私が訪ねた世界遺産

バールベック

バールベック

ベカー平原
 地中海側のレバノン山脈とシリア側のアンチ・レバノン山脈にはさまれた地域をベカー平原といいます。
バールベックは、ベカー平原の北に位置するこじんまりした静かな町で、遺跡はその町の北側に接しています。町は、イスラム教シーア派に属する人が多く、同時にヒズボラの拠点でもあるようです。

バールベック

バールベックの神殿
  バールとは、もともとフェニキア人の信仰していた神で、蘇生の象徴「夏」と深く関連していたということです。ユダヤ教の「ヤハヴェ」に対峙する神としてカナン地方で崇拝されたことは、旧約聖書にも出ています。シリアでは「ベル」ともいいます。セレウコス朝時代になって、バール神の神殿のあるこの町は、ギリシア語で「ヘリオポリス」と呼ばれるようになりました。ヘリオスは太陽神のことです。
 その後この町を重要な植民地としたローマの歴代皇帝は、神殿の拡張に努めました。戦いの前には、必ず神殿で神託を仰いだということです。こうして、2世紀のはじめには壮大なジュピター神殿が建造されました。完成させたのはカラカラ帝です。

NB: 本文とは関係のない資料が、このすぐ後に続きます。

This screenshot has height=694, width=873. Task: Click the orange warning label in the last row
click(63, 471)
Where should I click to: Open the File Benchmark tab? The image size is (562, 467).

 その後、コンスタンティヌス帝により神殿はキリスト教会に変えられ、また、イスラム帝国が支配すると、神殿の一部は要塞として造り替えられもしました。数々の受難を経ながらも、バールベックの神殿遺跡は、往時をしのばせる壮大な遺構を今日に伝えています。

バールベック

ジュピター神殿とバッカス神殿
  遺跡は、もっとも大きな面積を占めるジュピター神殿のあるアクロポリス、その脇にあるバッカス神殿、やや離れた位置にあるビーナス神殿、そしてローマ時代のアゴラ跡の4区画にわかれています。

バールベック

 ジュピター神殿は、アクロポリスの中心部にあり、そこへ行くには、東側からアクロポリスの正面入り口の、幅43メートルの51段の階段を上ります。階段を上りきると、幅50メートルのテラスの巨石遺構があり、その壁の中央に、前庭に通じる入り口があります。前庭は六角形で、直径は62メートルもあります。六角の中庭を中心に、取りまくように円柱に支えられた回廊があったと考えられています。
 この六角の前庭部とジュピター神殿の間に、祭壇のあった中庭があります。ここは、縦135メートル、横113メートルの長方形です。この中庭の西側に、ジュピター神殿の遺構が残っています。

バールベック

 神殿は、奥行き106メートル、幅69メートルで、中庭から階段を7メートル上がって入ります。ジュピター神殿の壮大さを今日に伝えているのは、南側にある6本の円柱です。

バールベック
 円柱の頂上部での太さは2.2メートルもあり、一本の円柱はたった3個の石で作られています。神殿は、このような円柱54本が4辺を囲む壮大なものでした。アテネのパルテノン神殿をはるかにしのぐ、ローマ帝国最大の神殿がここにあったのです。

バールベック

 ジュピター神殿の南側の低いところには、バッカス神殿があります。幅36メートル、奥行き69メートルで、現在は屋根はなく、神殿の壁、神殿を取り囲む列柱などが往時のままに残っています。
 ビーナス神殿の跡は、アクロポリスの東側にあります。

 ジュピター神殿の西側、やや低地にはアゴラ跡が広がっています。

バールベック

 私は、1995年秋にバールベックを訪れました。レバノンの内戦が終結してまだ2年足らずで、ベイルートの日本大使館も空き家になっているころです。ベイルートからガイドの車で行きましたが、途中何度も軍の検問に遭いました。内戦がはげしいときは、パレスチナ難民が遺跡を占拠していたことがあったようです。
 レバノンの世界文化遺産は4サイトが登録されていますが、そのなかでバールベックが最も壮大です。遺跡の前に立つまでは、内戦の影響でどんなにか荒廃しているに違いないと思っていましたが、わりときれいに保存されているように感じました。射撃訓練の標的になったといわれていた6本の円柱は、想像をはるかに絶する巨大なもので、遠目には損傷など全く見えません。バズーカ砲をもってしても、これらの円柱を倒すのは無理だろうと思いました。
 アクロポリスの神殿や正面前庭、中庭の壁などは、巨石で組まれているので、すぐには崩壊することはないでしょうが、復元をふくめて保存に力をいれてほしいなと感じました。